This, after all, is a player who has attracted £26m in transfer fees, won 62 England caps and featured in three major international tournaments. Heskey's CV would stand comparison with the very best in City's history.
Yet, unlike the far less decorated Murphy, still there would be the inevitable grumbles.
And Heskey's critics have age-old ammunition at their disposal.
Almost 700 career appearances have delivered just 153 goals. To illustrate a fall from grace, just seven of those have come in the last two years.
Such figures paint the picture of a perennial underachiever wracked by a long-standing flaw, but there is so much more than goals to Heskey's game. Strength, power and awareness have made him a popular strike partner for a host of forwards over the past decade.

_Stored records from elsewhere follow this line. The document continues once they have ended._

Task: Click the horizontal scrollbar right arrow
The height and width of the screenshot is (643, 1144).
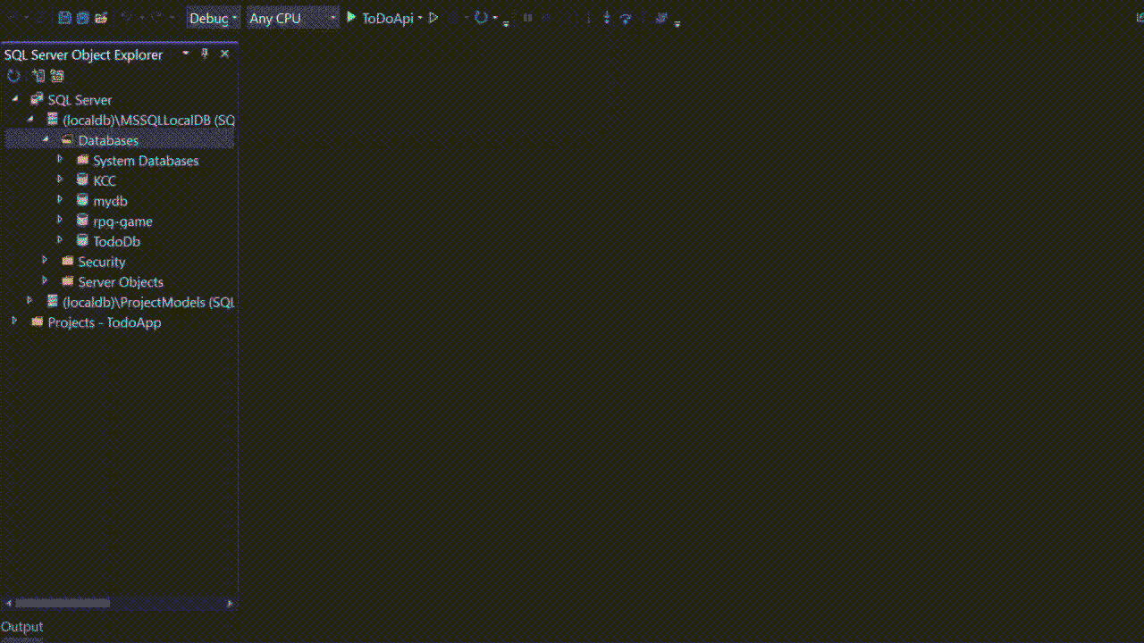Action: click(231, 603)

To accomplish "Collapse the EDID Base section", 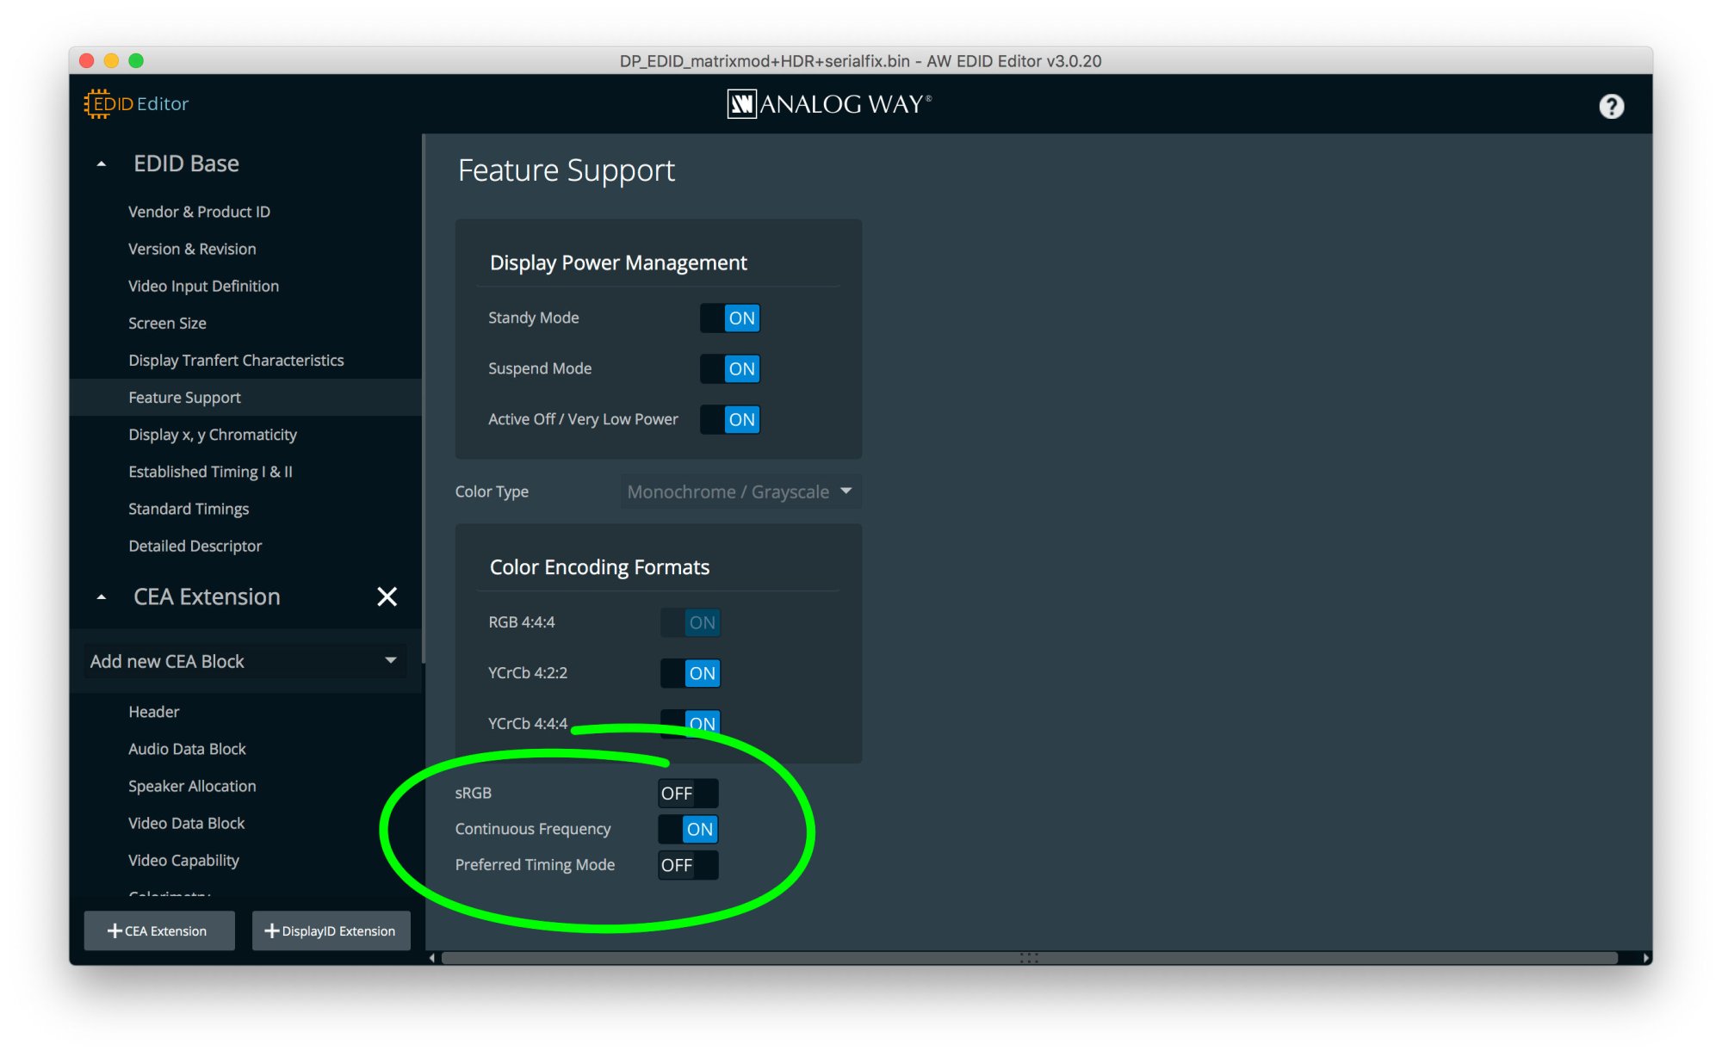I will click(x=102, y=164).
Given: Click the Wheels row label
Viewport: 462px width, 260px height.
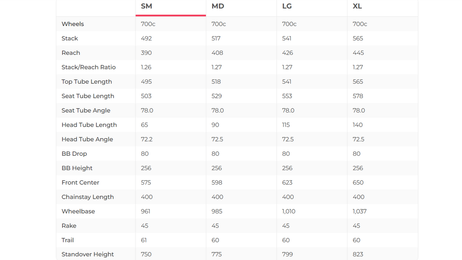Looking at the screenshot, I should pyautogui.click(x=73, y=24).
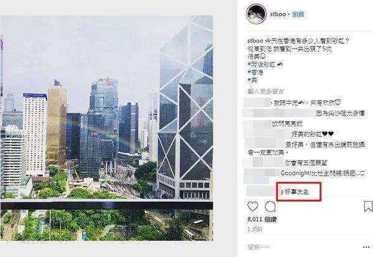Screen dimensions: 373x257
Task: Select the Hong Kong skyline rainbow photo
Action: [x=106, y=128]
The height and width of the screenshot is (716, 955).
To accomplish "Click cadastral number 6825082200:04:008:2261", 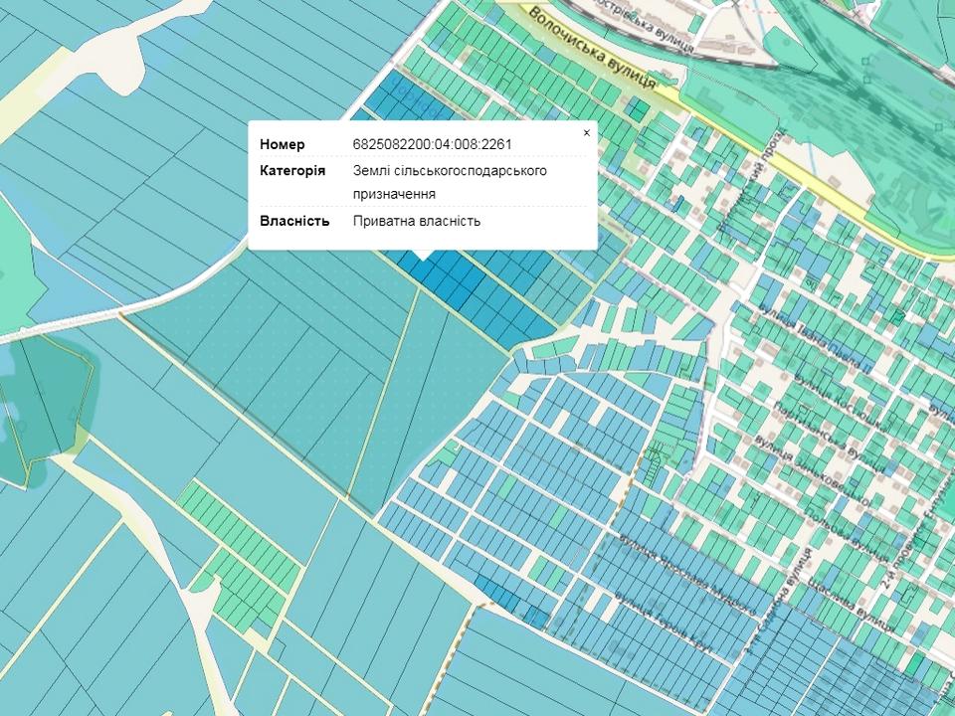I will [432, 144].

Michael Owen, a team-mate at England and Liverpool, would provide a glowing character reference.
Heskey's best may be a dimming memory as his legs fade with age, but the Championship would be a far more forgiving playground for him to resume the familiar role of attacking bully.

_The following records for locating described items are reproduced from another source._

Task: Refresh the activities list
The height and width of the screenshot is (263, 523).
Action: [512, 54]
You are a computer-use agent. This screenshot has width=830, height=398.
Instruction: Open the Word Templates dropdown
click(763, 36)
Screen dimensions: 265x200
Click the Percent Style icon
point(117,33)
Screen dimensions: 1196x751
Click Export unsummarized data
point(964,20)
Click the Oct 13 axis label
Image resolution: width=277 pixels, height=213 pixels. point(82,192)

As the axed former boss Nick Barmby grew tired of repeating last season, City have often lacked a "street-wise" option up top.
Nigel Pearson attempted to solve the problem 12 months ago by recruiting veteran targetman Dele Adebola on a free transfer, while Aaron Mclean, who stands at just 5ft 8in, was another charged with the remit of holding up possession.

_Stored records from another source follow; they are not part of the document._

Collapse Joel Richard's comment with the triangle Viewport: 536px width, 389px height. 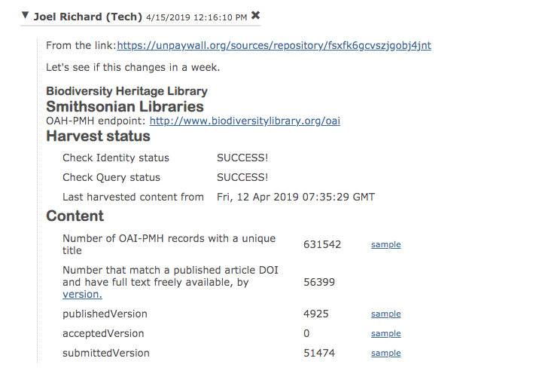26,16
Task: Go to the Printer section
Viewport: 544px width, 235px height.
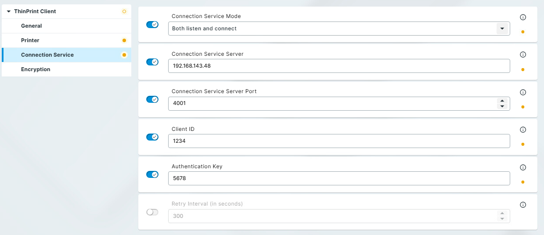Action: (x=30, y=40)
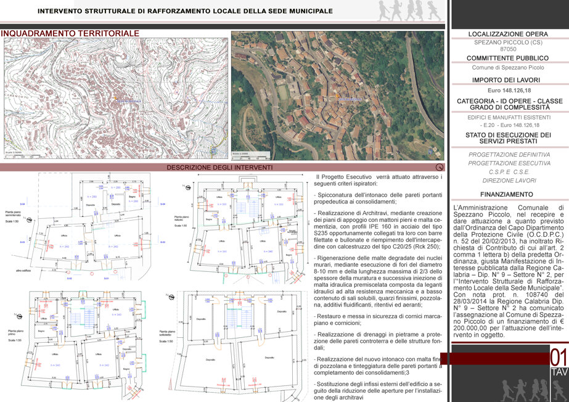This screenshot has height=402, width=569.
Task: Click children silhouettes graphic in top header
Action: click(x=410, y=10)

Neither was convincing and Bruce will know it is an area that needs to be addressed for the Tigers.
The Championship's three most successful sides of 2011-12 were no strangers to calling upon brute force in attack. Southampton had Rickie Lambert, Reading recruited Jason Roberts and West Ham's direct style utilised the formidable Carlton Cole. All reaped reward with promotion.
A move for Heskey would carry its risks, though. After commanding a reported £60,000-a-week at Aston Villa, a move to the KC would need City to break a wage structure implemented throughout the reign of the Allam family. Matty Fryatt, the recipient of £12,000 a week, is thought to be the highest earning recruit since the days of Premier largesse.
And then there is Heskey's age. Set to turn 35 in January, a two-year deal would probably be needed to tempt him to the KC and weighty financial commitments have regularly scarred City's balance sheets.
It all leads the Allams back to the dilemma that provoked such powerful, and perhaps ill-advised, rhetoric from Barmby at the end of last season. To stick or to twist?
Roll the dice with an ambitious summer or allow an evolving squad to progress at a conservative pace?
Signing Heskey would provide a powerful statement to accompany landing Bruce, and stoke optimism in another promotion push.